The Canadian mid-cap stocks are definitely worth a second look as we head into a new year that could see some of the strength in large caps begin to broaden out. Of course, we’ve seen glimmers of brilliance from some of the smaller-cap names throughout the year. And as the Bank of Canada (BoC) looks to make its next big move with regard to interest rates, perhaps a bit of a mid-cap rally could kick off at some point in the first half of next year.
Either way, valuations seem pretty reasonable with comeback stories that may very well lead to TSX-beating gains. As always, though, you should put in extra caution when it comes to those lower market cap stocks. While there’s way more growth ceiling to be had, there’s also potential for greater volatility and perhaps more downside risks in the face of a market crash or correction. Indeed, stocks could roll over in 2025 as many investors look to take gains after what’s been a rather profitable past two years.

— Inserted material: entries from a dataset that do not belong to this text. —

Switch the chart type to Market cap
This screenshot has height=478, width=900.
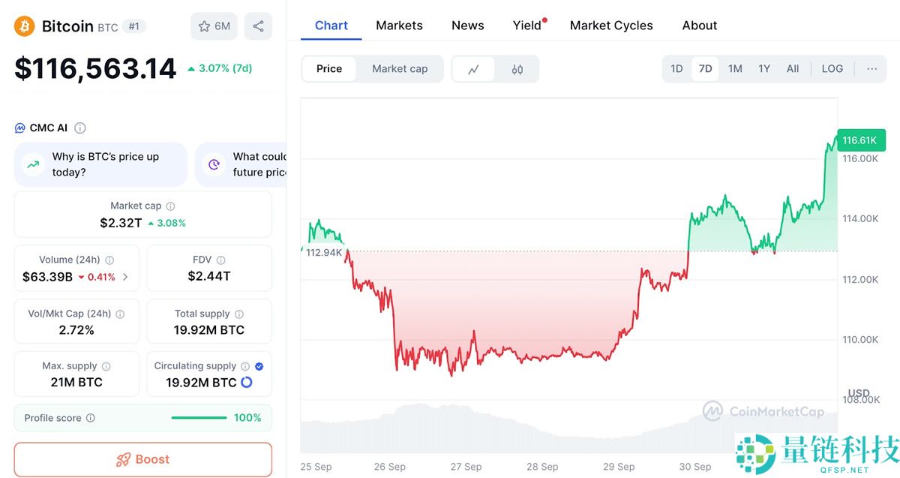click(x=399, y=68)
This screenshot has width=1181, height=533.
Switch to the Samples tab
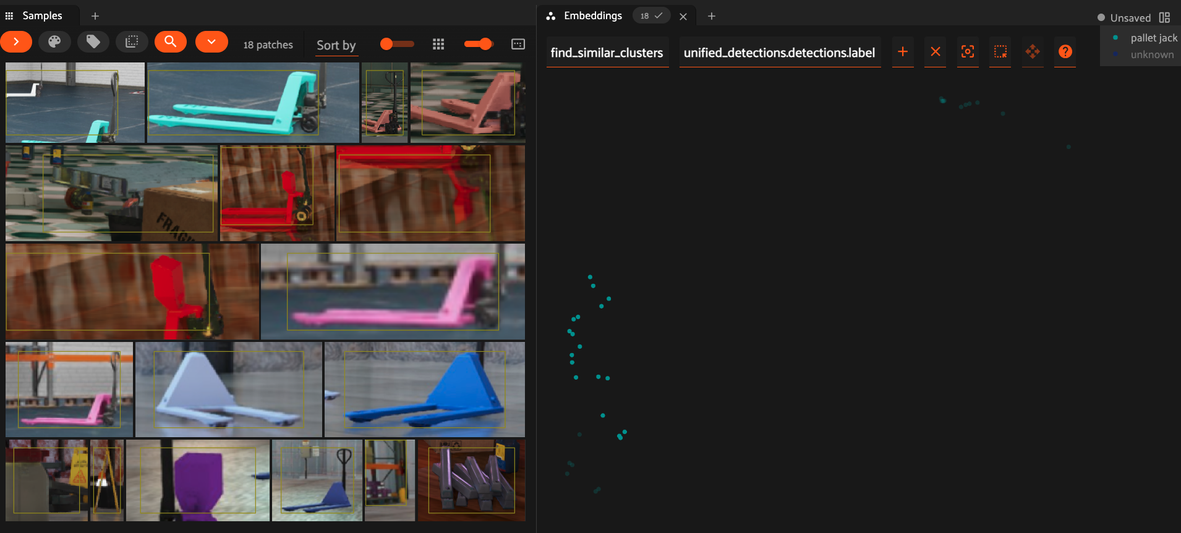(42, 15)

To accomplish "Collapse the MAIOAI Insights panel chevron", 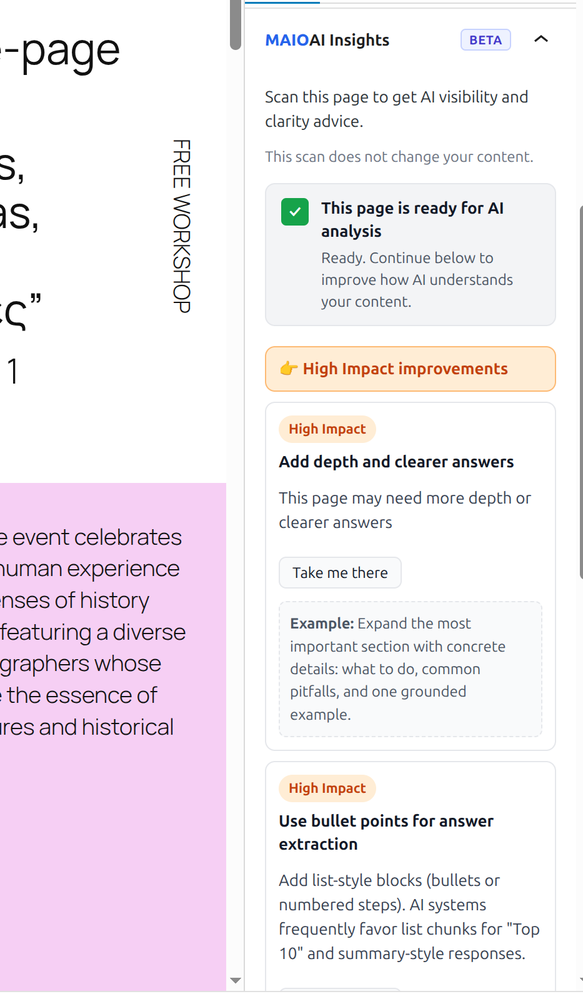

Without further ado, let’s check out two mid-cap Canadian stocks with strong growth narratives and the ability to march higher from here. As always, the following names are best held over a long-term time horizon.
Badger Infrastructure Solutions
First, we have Badger Infrastructure Solutions (TSX:BDGI), a highly underrated industrial firm that provides non-destructive soil excavation services to its customers. Undoubtedly, “daylighting” may not be an exciting growth business, but it’s a very necessary one, especially as firms look to make repairs on buried assets (think pipes and all the sort). The stock boasts a mere $1.34 billion market cap to go with a nice 1.85% dividend yield. At 23.1 times trailing price to earnings (P/E), shares also look way too cheap to pass up, especially given potential catalysts in the new year.
With Donald Trump to take to the White House in 2025, I’d look for Badger to experience an uptick in business. Indeed, whenever there’s a pick-up in infrastructure spending, demand for mobile soil excavation could really stand to take off. Personally, I don’t think such a Trump tailwind is baked into the stock just yet. Either way, Badger stands out as nothing short of promising after its latest pullback of more than 22%.
Cargojet
Up next, we have Cargojet (TSX:CJT) a cargo airline that’s felt severe turbulence in recent years. Though the stock appears to have bottomed out, I’d not look to jump into a position that is too large without a game plan. When it comes to such choppy mid-cap stocks, I’d prefer buying gradually on the way down. The stock may be able to gain ground if 2025 is a recovery year for the consumer.
Either way, there’s a nice 1.2% dividend yield to collect while you wait for the $1.8 billion firm to hit the ground running again. If you’re willing to endure short-term volatility for a shot at longer-term gains, it’s tough to overlook CJT right here, one of the growthiest Canadian mid-caps on the TSX Index that can and likely will experience tailwinds once the economy gets back up to speed.